__SHORT EXERCISE__: Quote the Satan Destroyer review word for word, from "Satan Destroyer’s newest" to "is fantastic stuff.".

__EXTRACT PROVIDED__:
* * * * *
Review: Satan Destroyer – Utter Kaos and the Eclipsed Moon

Review: Satan Destroyer – Utter Kaos and the Eclipsed Moon

Satan Destroyer is a name that should be familiar to anyone who keeps an ear to the underground when it comes to unblack metal. Most often associated with the bestial black metal style, Satan Destroyer has been pounding out some seriously aggressive sounds since the band’s first demo, Into the Shadows of the Abyss, back in 2017. Lord Enochiam, the band’s chief driving force and core member, is no stranger to the underground either; he’s also in Casm and Behead Lucifer, and formerly played with underground acts like Blodfält and Mirha.

Satan Destroyer’s newest album has been on my radar for some time now, and it’s about time I got to it. I have to admit, Utter Chaos and the Eclipsed Moon has really taken me by surprise, and in a good way. 

If you’ve been privy to the band’s sound on previous albums, you might find yourself in for a surprise with this one. Though Satan Destroyer has always blended its war/bestial black style with a very raw production style, this one emphasizes raw over brutal. The overall sound is icy and skeletal, the guitars like sheets of freezing rain, the vocals indecipherable howls that sound more like chaotic noise than actual words. In short, this is fantastic stuff.

The first album with an actual drummer, Pathos of Elgibbor/Symphony of Heaven/Virtue of Decay fame brings new life to the band; rather than hyperactive blasting, we get frantic yet mid-paced drumming that allows the rest of the instruments to attempt to breathe in all the frigid atmosphere. Guitars on here are as brittle as can be, caustic and sharp – something one doesn’t normally associate with a bestial/war style of black metal (which usually leans more towards a death metal heaviness). In fact, I’d say that outside of the deep roared vocals and driven song pacing, this album has little in common with war/bestial black metal at all. Instead, Utter Chaos and the Eclipsed Moon opts for an incredibly traditional-sounding black metal atmosphere and tone here, blending the lacerating guitar tones of Horna, Verdelger and early Mayhem with the aggression of late ’90’s Gorgoroth.
* * * * *
Some material:
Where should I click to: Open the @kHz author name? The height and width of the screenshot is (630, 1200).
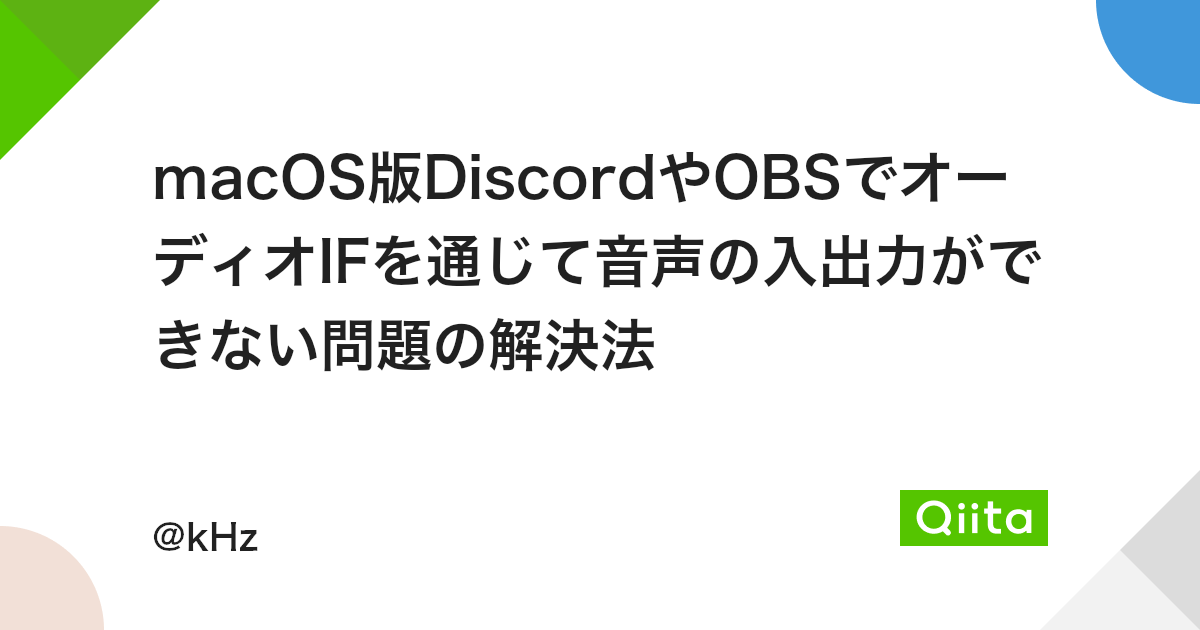pyautogui.click(x=205, y=538)
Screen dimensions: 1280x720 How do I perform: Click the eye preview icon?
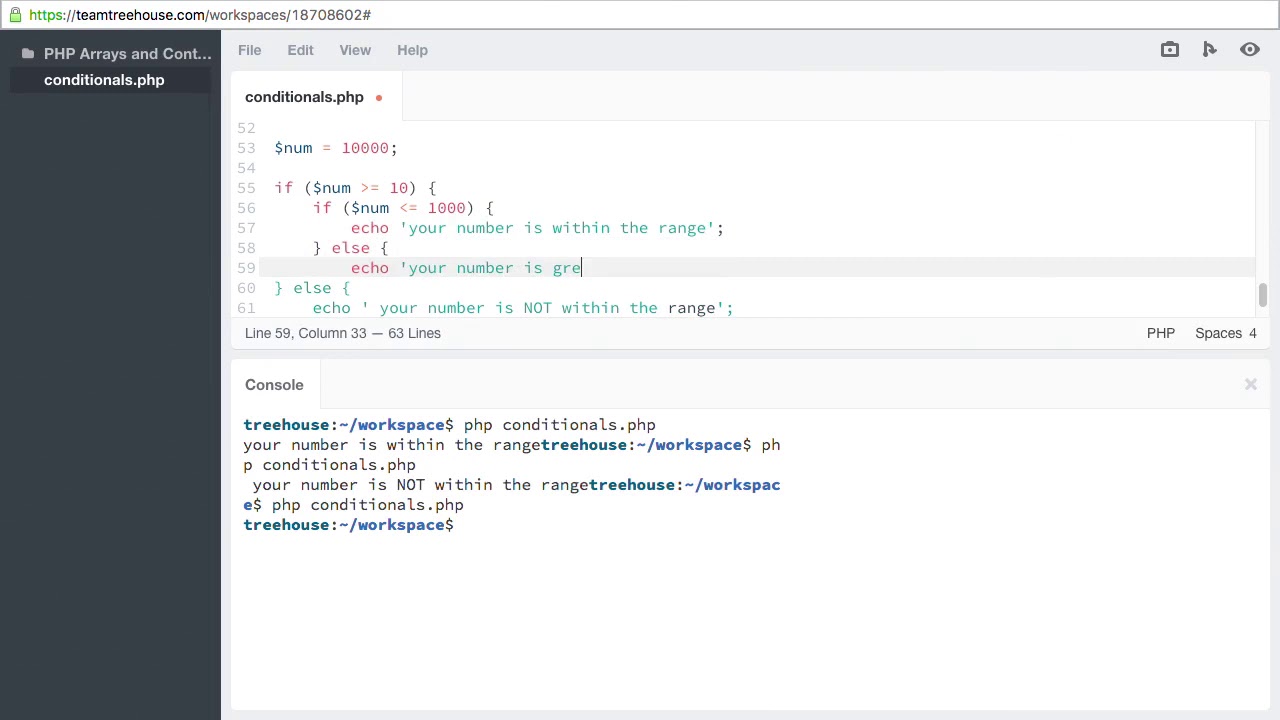point(1250,49)
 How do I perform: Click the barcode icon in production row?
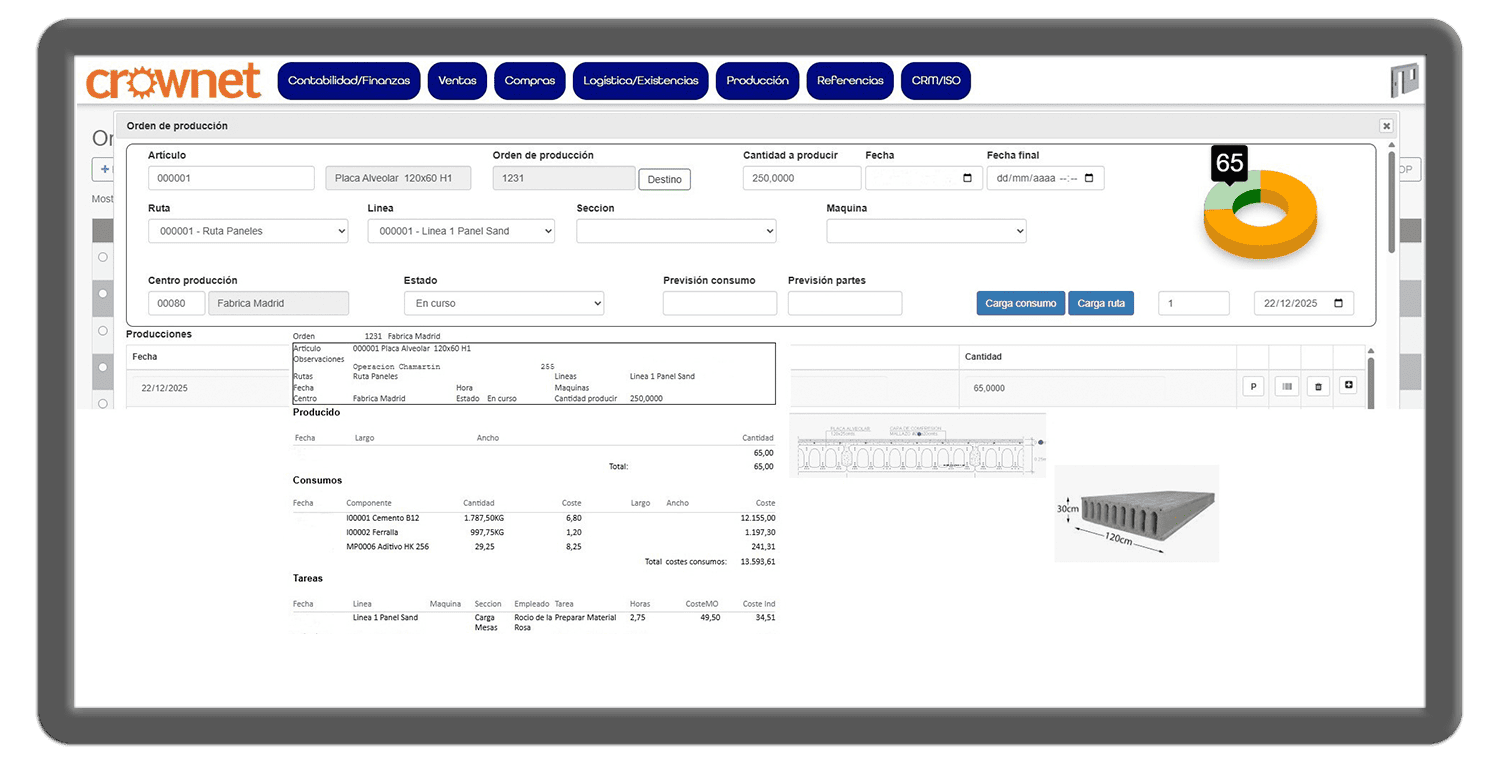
* * * * *
__EXERCISE SOLUTION__:
Satan Destroyer’s newest album has been on my radar for some time now, and it’s about time I got to it. I have to admit, Utter Chaos and the Eclipsed Moon has really taken me by surprise, and in a good way. 

If you’ve been privy to the band’s sound on previous albums, you might find yourself in for a surprise with this one. Though Satan Destroyer has always blended its war/bestial black style with a very raw production style, this one emphasizes raw over brutal. The overall sound is icy and skeletal, the guitars like sheets of freezing rain, the vocals indecipherable howls that sound more like chaotic noise than actual words. In short, this is fantastic stuff.